# Directions for this task:
Scan the lines below for the string "statistics". Reply with how many match, and no other words.

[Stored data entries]
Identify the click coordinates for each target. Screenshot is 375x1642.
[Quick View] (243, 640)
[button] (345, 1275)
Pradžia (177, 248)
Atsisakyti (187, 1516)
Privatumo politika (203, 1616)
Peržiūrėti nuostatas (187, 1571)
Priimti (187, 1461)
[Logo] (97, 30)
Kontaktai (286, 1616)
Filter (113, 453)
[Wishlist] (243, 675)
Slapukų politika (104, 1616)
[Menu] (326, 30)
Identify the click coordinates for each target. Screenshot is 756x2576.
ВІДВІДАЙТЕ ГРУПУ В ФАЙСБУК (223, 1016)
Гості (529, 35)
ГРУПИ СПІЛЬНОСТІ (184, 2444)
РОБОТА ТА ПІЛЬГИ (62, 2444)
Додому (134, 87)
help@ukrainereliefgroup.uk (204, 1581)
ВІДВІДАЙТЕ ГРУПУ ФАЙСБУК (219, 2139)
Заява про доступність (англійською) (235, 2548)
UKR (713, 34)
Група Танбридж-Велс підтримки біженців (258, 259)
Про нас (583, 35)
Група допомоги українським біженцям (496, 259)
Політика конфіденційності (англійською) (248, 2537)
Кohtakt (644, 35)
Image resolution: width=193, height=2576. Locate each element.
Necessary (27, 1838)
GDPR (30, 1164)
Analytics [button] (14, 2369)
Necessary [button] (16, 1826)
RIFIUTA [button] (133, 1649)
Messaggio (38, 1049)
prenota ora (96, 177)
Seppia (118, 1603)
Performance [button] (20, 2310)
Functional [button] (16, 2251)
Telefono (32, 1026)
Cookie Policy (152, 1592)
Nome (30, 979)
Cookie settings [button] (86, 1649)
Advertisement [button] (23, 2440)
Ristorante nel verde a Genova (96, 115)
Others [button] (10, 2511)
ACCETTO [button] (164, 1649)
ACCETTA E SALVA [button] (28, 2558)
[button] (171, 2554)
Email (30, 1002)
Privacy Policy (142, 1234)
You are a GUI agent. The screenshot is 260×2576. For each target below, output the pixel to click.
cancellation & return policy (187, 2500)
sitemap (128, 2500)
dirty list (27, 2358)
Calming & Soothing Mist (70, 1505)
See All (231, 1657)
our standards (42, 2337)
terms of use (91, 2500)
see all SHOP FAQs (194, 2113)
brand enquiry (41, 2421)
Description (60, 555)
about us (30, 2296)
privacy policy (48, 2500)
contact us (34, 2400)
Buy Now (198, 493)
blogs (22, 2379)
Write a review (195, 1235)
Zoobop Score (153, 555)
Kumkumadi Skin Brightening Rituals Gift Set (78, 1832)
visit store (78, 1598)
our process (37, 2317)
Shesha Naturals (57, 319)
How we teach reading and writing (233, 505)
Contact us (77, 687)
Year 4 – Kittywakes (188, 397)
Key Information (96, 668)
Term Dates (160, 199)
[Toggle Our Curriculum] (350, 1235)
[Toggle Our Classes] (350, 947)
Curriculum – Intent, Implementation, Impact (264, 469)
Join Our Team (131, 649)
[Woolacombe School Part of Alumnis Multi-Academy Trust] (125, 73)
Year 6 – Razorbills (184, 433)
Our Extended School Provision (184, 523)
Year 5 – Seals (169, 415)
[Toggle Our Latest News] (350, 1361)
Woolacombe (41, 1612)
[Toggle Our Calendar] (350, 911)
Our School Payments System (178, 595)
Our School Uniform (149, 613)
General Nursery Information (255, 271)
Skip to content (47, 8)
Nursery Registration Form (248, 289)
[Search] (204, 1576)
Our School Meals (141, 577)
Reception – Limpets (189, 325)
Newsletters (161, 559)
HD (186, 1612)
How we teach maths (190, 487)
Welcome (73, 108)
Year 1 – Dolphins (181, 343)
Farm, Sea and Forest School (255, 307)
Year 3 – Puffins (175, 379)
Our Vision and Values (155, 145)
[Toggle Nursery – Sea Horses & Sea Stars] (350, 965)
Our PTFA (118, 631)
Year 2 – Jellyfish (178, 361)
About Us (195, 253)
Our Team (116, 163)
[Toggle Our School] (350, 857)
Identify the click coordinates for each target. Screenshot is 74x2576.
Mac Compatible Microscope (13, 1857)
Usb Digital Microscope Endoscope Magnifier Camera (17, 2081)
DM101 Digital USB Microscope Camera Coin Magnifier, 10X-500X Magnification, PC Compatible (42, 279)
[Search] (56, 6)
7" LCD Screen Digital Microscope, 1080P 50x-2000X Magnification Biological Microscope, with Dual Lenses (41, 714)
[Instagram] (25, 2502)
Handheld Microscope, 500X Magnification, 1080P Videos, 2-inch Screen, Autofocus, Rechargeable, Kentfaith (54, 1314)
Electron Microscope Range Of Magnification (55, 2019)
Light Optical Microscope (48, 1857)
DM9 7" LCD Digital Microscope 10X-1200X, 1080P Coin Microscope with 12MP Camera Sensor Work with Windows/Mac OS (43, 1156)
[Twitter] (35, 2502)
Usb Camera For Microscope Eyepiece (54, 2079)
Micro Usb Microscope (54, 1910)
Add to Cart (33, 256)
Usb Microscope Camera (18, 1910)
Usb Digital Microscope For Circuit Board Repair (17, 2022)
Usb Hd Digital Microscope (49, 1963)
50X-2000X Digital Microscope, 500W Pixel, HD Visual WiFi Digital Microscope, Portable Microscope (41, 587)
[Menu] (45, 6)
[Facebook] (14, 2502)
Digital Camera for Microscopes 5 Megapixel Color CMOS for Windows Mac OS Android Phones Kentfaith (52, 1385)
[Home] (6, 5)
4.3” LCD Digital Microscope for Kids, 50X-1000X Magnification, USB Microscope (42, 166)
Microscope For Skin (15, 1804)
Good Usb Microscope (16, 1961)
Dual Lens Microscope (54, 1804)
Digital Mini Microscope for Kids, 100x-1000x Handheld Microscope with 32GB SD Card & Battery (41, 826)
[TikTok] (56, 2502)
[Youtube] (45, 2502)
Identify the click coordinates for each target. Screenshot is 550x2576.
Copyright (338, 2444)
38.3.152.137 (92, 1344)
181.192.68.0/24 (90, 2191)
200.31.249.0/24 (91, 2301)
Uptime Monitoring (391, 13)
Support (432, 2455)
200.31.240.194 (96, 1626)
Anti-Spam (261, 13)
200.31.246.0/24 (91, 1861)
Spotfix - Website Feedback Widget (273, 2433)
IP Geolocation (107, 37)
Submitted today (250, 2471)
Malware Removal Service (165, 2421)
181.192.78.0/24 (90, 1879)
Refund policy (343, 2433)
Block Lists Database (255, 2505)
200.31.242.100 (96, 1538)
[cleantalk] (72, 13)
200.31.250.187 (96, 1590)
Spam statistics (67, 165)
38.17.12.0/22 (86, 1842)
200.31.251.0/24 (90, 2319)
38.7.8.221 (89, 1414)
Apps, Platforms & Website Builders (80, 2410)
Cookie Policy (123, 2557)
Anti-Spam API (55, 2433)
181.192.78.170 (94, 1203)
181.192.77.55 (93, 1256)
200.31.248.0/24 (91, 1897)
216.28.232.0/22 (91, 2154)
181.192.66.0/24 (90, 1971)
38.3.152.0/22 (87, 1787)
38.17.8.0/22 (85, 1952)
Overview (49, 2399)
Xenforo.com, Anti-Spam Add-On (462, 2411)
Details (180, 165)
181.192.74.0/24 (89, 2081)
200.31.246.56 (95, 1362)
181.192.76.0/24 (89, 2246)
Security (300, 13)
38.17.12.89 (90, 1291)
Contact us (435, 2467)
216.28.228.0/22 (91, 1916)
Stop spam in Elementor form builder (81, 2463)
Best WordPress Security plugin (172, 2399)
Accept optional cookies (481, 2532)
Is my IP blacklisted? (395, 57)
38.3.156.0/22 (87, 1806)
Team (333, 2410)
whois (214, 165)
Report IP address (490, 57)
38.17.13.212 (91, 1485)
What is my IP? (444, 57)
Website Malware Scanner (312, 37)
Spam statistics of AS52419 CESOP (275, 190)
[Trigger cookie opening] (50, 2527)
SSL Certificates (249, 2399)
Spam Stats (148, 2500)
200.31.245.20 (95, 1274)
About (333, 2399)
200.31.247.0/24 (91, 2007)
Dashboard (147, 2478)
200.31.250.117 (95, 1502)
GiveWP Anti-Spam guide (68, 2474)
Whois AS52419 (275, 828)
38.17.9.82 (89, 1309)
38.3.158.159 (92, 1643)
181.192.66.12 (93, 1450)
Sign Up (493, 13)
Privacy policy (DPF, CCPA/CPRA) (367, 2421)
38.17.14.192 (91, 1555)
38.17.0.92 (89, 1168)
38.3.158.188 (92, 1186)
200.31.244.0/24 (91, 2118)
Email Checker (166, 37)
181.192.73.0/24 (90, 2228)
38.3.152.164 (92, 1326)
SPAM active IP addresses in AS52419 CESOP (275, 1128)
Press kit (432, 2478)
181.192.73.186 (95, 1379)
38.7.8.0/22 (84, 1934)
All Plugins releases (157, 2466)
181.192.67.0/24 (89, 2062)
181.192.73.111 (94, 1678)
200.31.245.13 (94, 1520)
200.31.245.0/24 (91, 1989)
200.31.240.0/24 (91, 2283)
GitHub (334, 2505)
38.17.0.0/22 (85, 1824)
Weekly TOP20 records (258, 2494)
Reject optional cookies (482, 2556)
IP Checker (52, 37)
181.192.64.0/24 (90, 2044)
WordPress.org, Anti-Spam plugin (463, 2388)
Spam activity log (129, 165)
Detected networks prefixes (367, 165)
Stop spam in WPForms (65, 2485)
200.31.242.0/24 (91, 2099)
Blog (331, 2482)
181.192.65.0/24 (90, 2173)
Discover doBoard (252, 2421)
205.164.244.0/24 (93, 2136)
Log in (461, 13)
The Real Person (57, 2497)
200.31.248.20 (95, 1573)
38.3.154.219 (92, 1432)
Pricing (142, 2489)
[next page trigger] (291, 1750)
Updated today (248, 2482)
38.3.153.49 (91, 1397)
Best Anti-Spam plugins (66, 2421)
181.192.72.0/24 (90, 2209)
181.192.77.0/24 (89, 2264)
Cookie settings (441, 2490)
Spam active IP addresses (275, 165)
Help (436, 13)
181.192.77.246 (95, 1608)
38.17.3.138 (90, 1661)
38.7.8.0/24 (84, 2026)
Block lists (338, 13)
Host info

# Final answer:
2